Joseph Conrad, Prefaces, Fire and Ash publishers
Bringing together the prefaces that Conrad penned for his various novels and stories, complete with Edward Garnett’s original introductory essay for the 1937 edition and a new foreword by eminent Conrad scholar Dr Owen Knowles, this publication restores the lustre of a lost treasure of Conradiana.
Nidesh Lawtoo, Conrad's Shadow: Catastrophe, Mimesis, Theory. Michigan State University Press.
Western thought has often dismissed shadows as fictional, but what if fictions reveal original truths? Drawing on an anti-Platonic tradition in critical theory, Lawtoo adopts ethical, anthropological, and philosophical lenses to offer new readings of Joseph Conrad’s novels and the postcolonial and cinematic works that respond to his oeuvre. He argues that Conrad’s fascination with doubles urges readers to reflect on the two sides of mimesis: one side is dark and pathological, and involves the escalation of violence, contagious epidemics, and catastrophic storms; the other side is luminous and therapeutic, and promotes communal survival, postcolonial reconciliation, and plastic adaptations to changing environments. Once joined, the two sides reveal Conrad as an author whose Janus-faced fictions are powerfully relevant to our contemporary world of global violence and environmental crisis.

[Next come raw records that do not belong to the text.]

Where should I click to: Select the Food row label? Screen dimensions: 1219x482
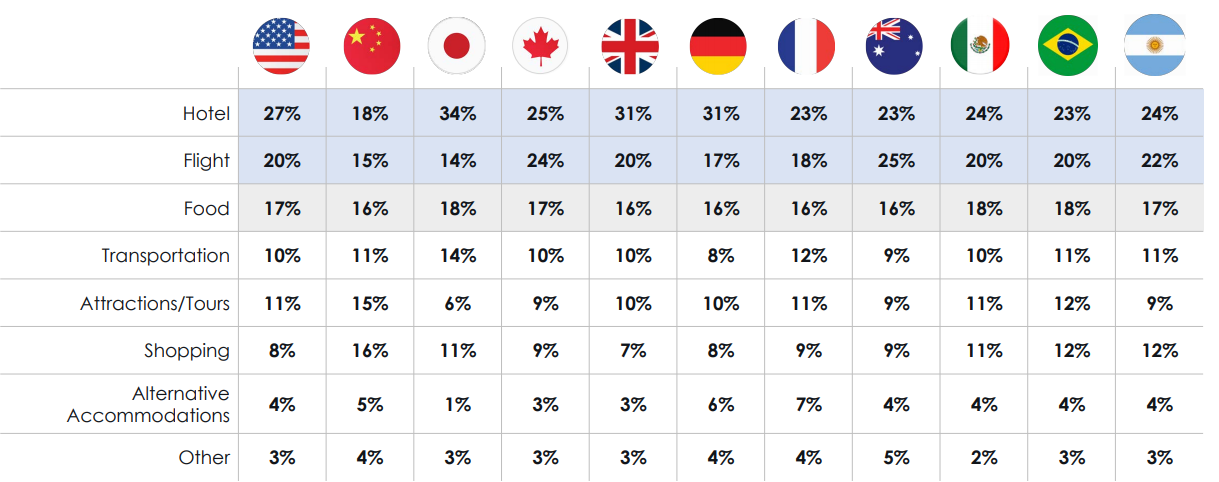click(x=206, y=209)
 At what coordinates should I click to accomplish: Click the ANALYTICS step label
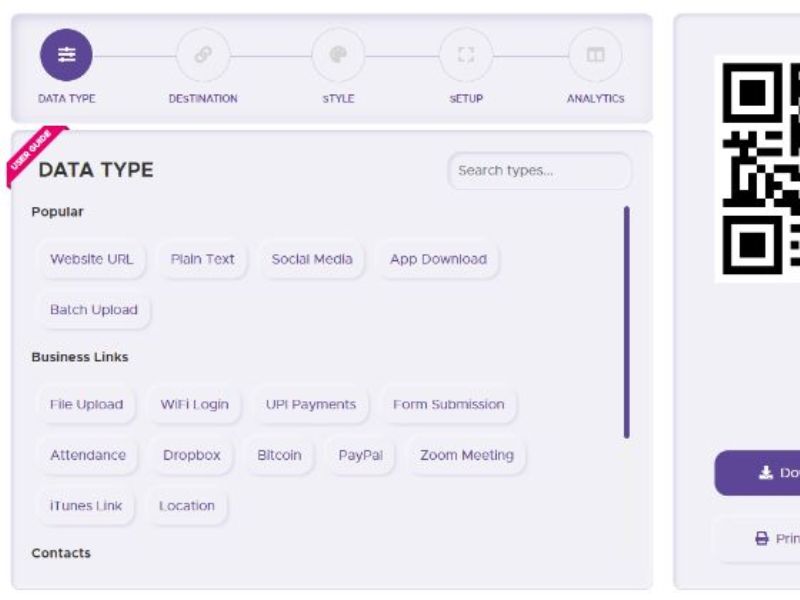(595, 99)
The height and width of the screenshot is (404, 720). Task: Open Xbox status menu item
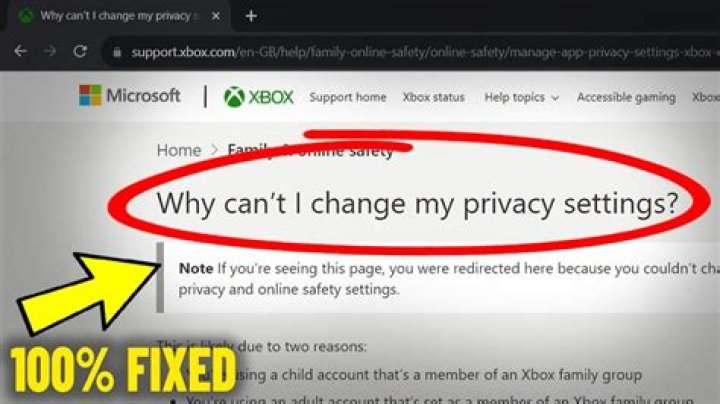click(x=433, y=97)
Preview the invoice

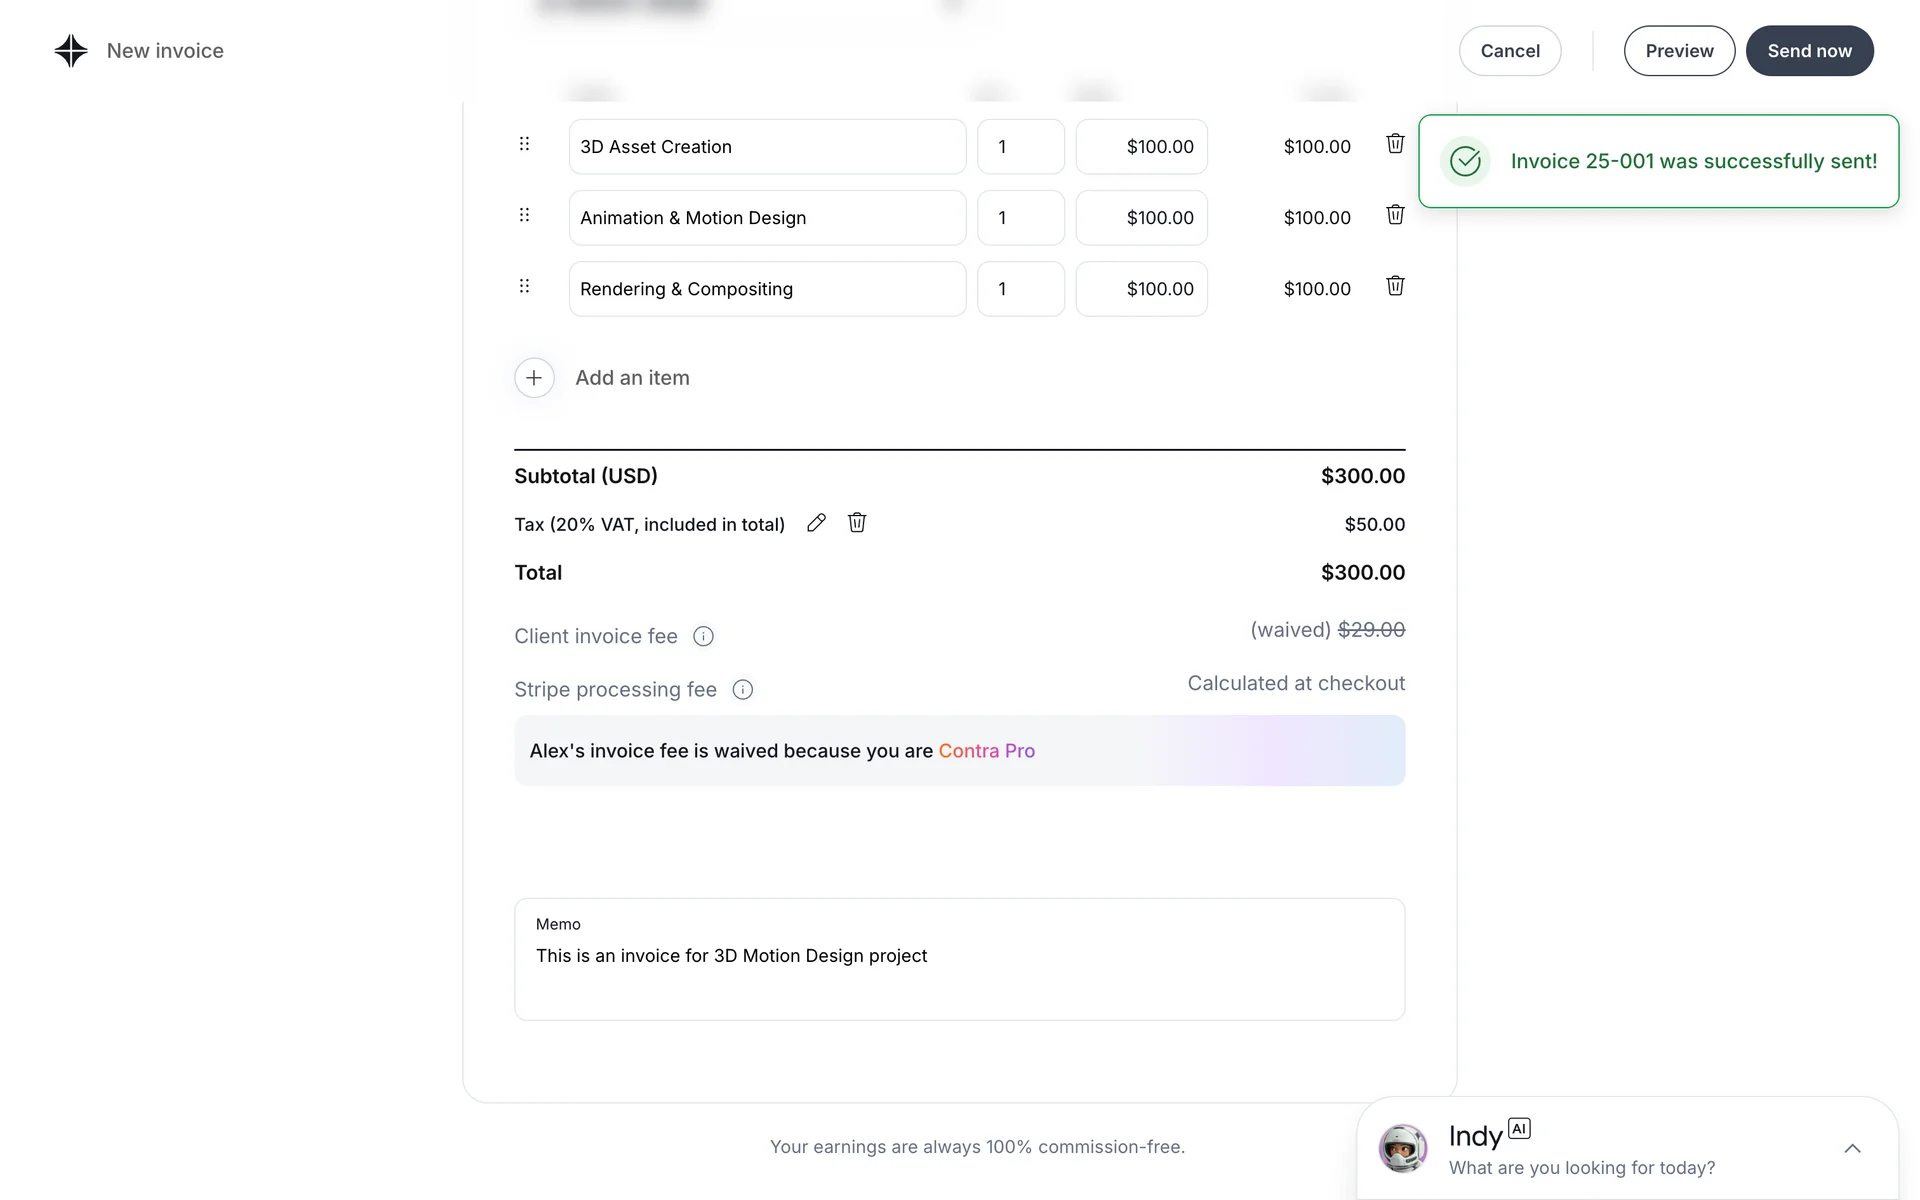1679,51
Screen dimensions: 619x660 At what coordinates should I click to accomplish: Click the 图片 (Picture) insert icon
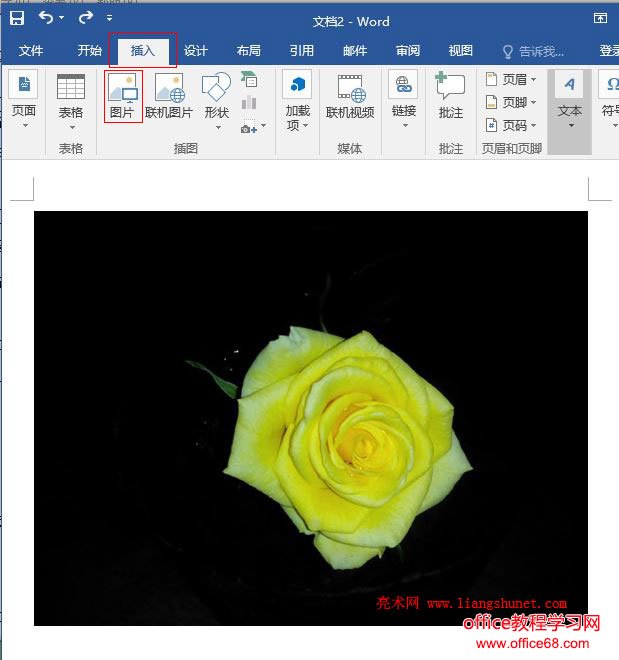pyautogui.click(x=122, y=96)
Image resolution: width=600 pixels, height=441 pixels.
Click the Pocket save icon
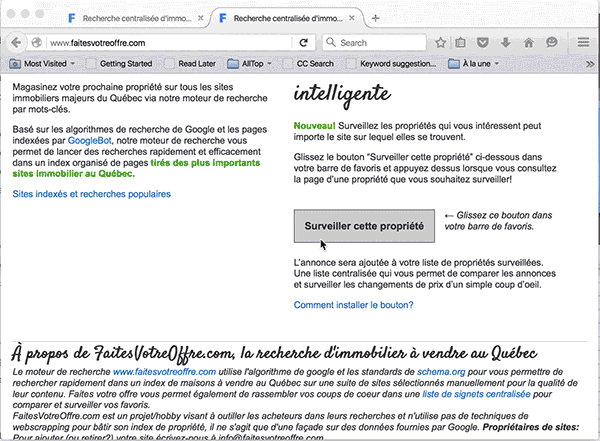coord(483,43)
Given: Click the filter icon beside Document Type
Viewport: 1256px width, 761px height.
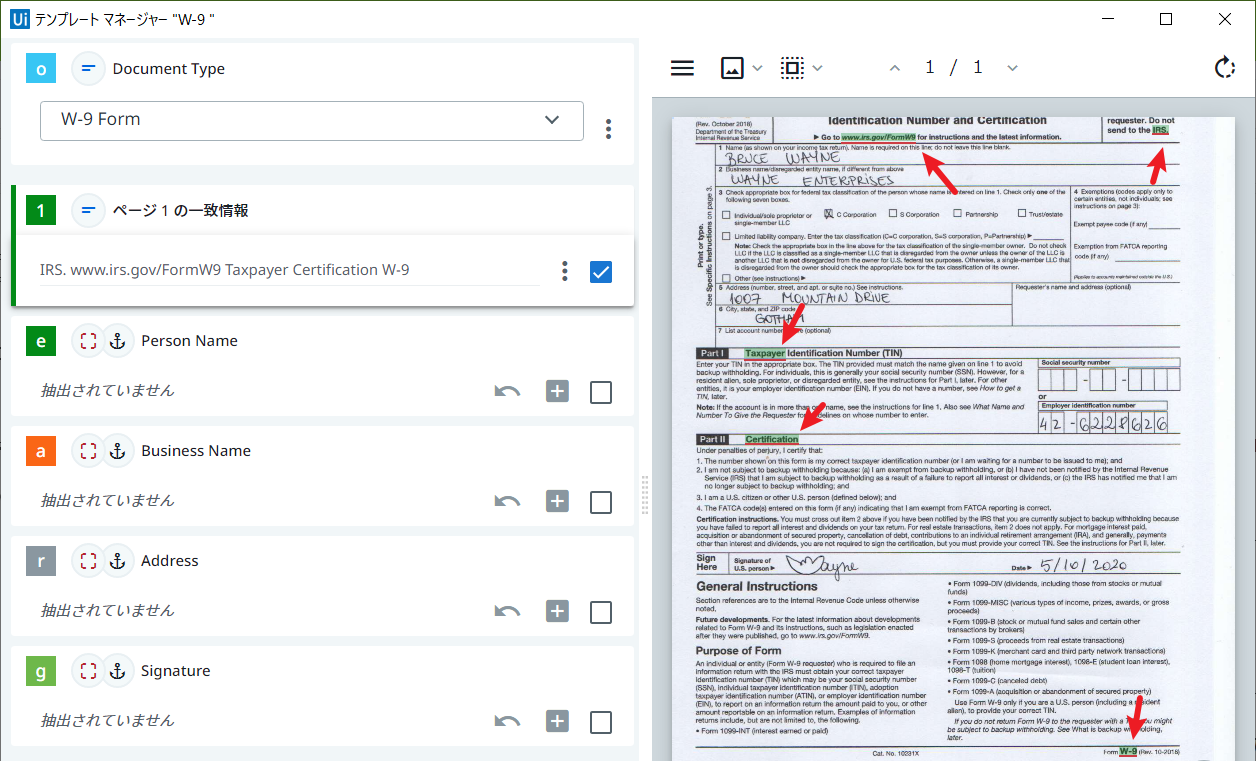Looking at the screenshot, I should pos(88,68).
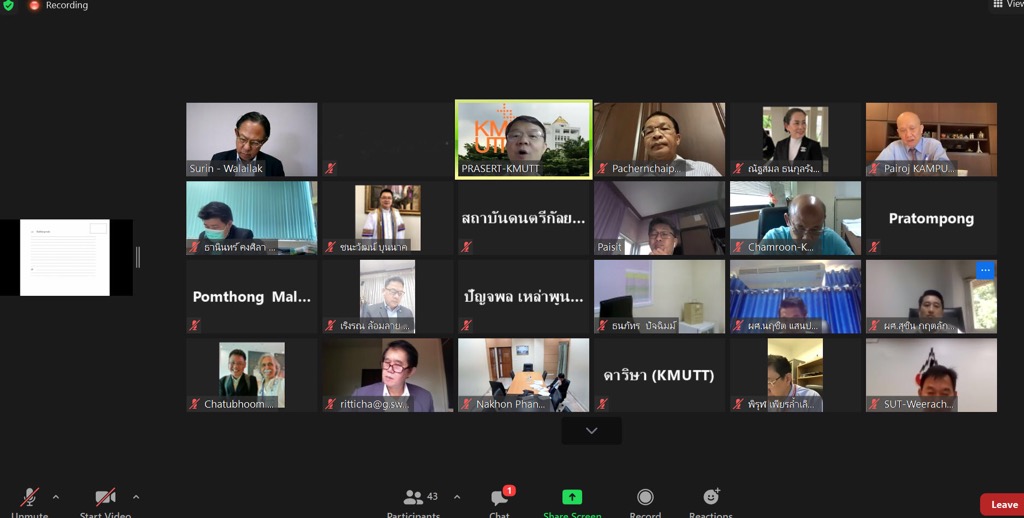The image size is (1024, 518).
Task: Select the PRASERT-KMUTT video tile
Action: coord(523,139)
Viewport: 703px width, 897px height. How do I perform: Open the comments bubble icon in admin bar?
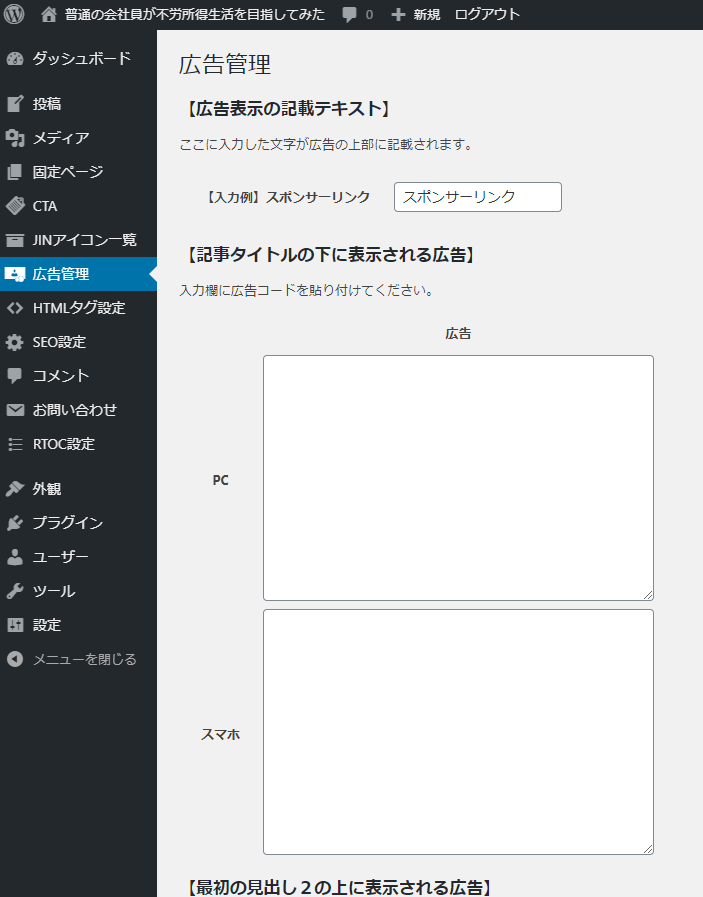coord(349,15)

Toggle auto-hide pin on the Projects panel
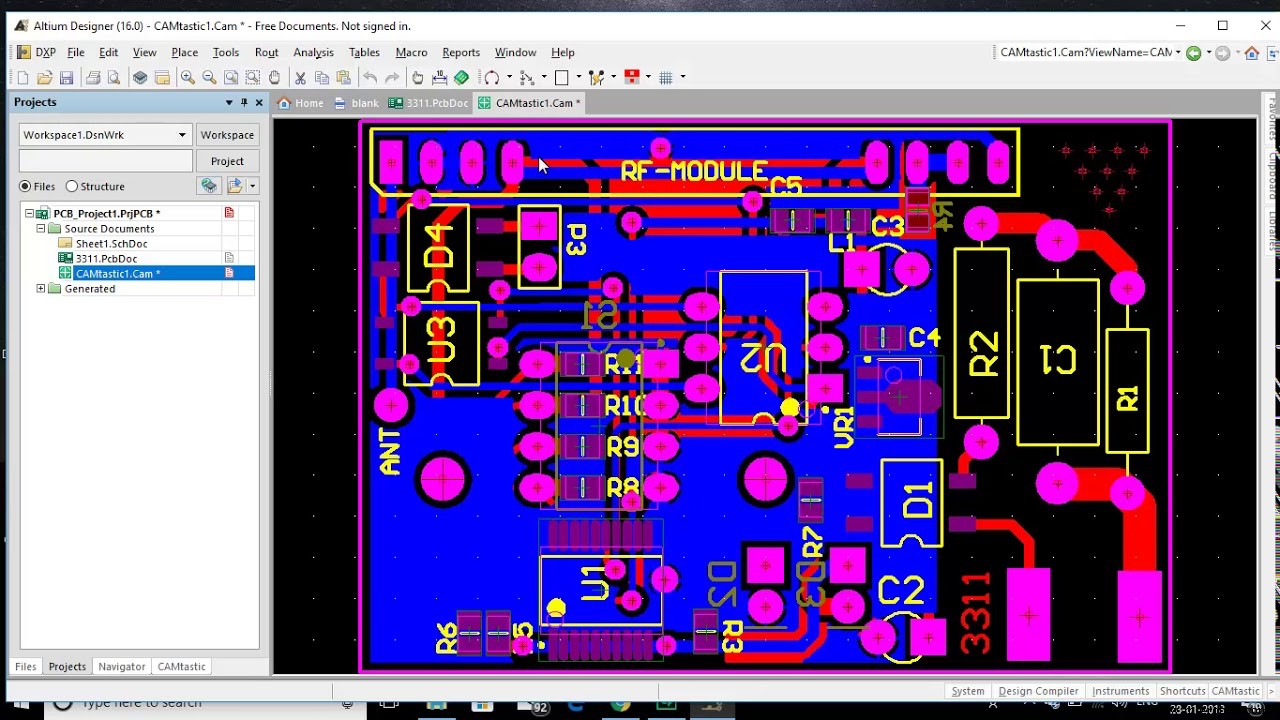pyautogui.click(x=243, y=102)
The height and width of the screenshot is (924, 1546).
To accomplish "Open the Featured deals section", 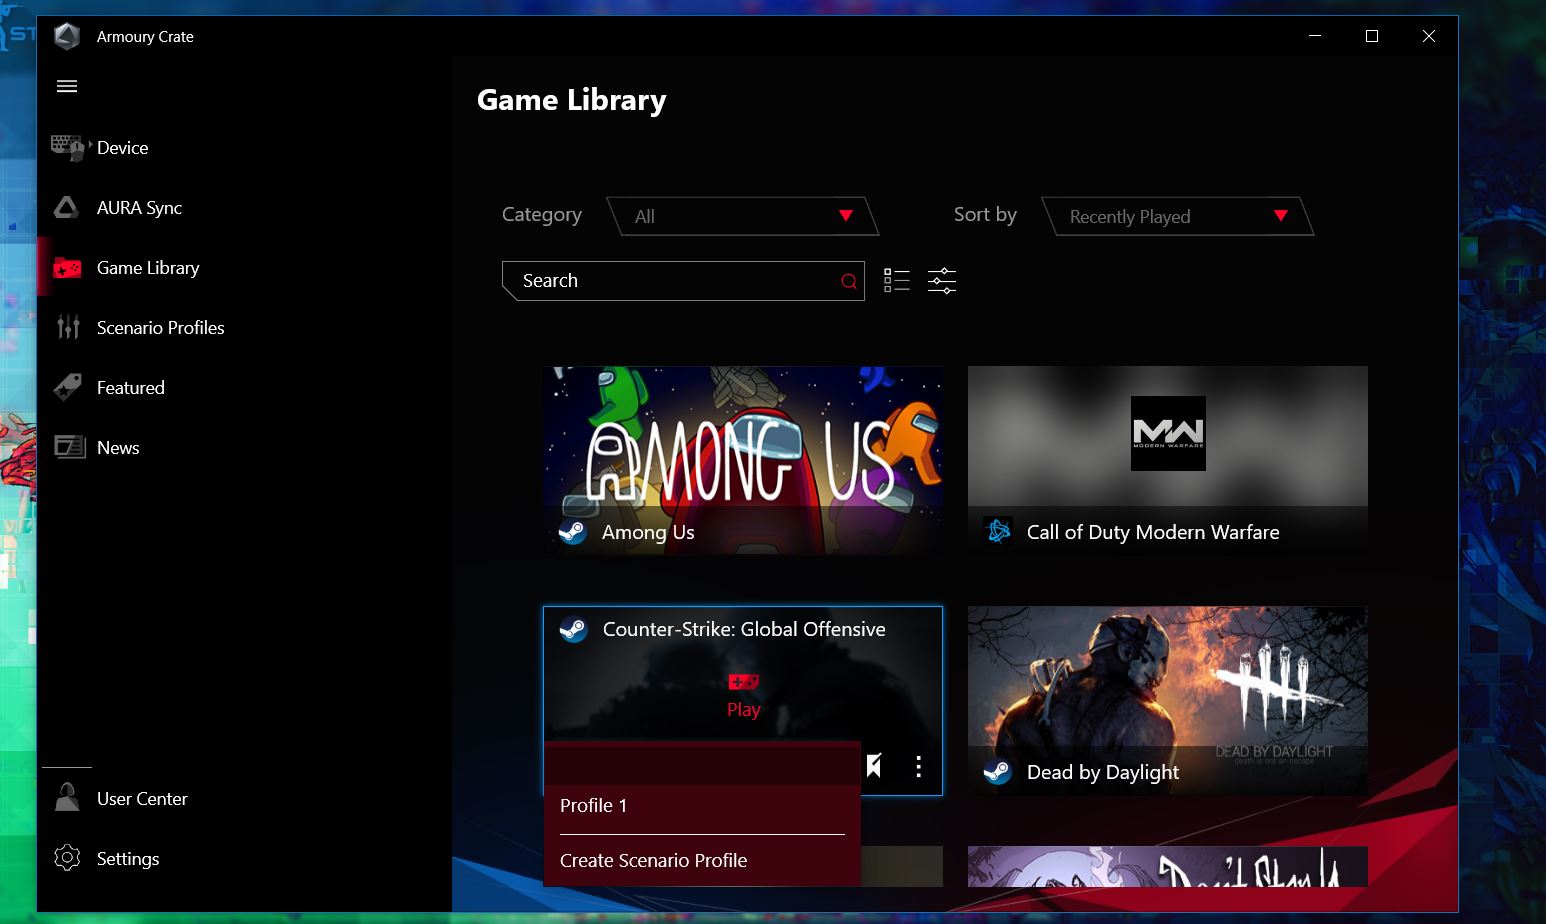I will tap(130, 388).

David Mulry, Conrad Among the Anarchists: Nineteenth Century Anarchism and the Secret Agent, Palgrave Macmillan
The inception, composition, and 1907 publication of The Secret Agent, one of Joseph Conrad’s most highly regarded political novels and a core text of literary modernism. This book examines the development and revisions of the novel through the stages of the holograph manuscript, first as a short story, then as a serialized sensation fiction in Ridgway’s Militant Weekly for the American market, before it was extensively revised and published in novel form. Presciently anticipating the climate of modern terror, Conrad’s text responds to the failed Greenwich Bombing, the first anarchist atrocity to occur on English soil. This book charts its historical and cultural milieu via press and anarchist accounts of the bombing, to place Conrad foremost among the dynamite fiction of revolutionary anarchism and terrorism in the late nineteenth and early twentieth centuries.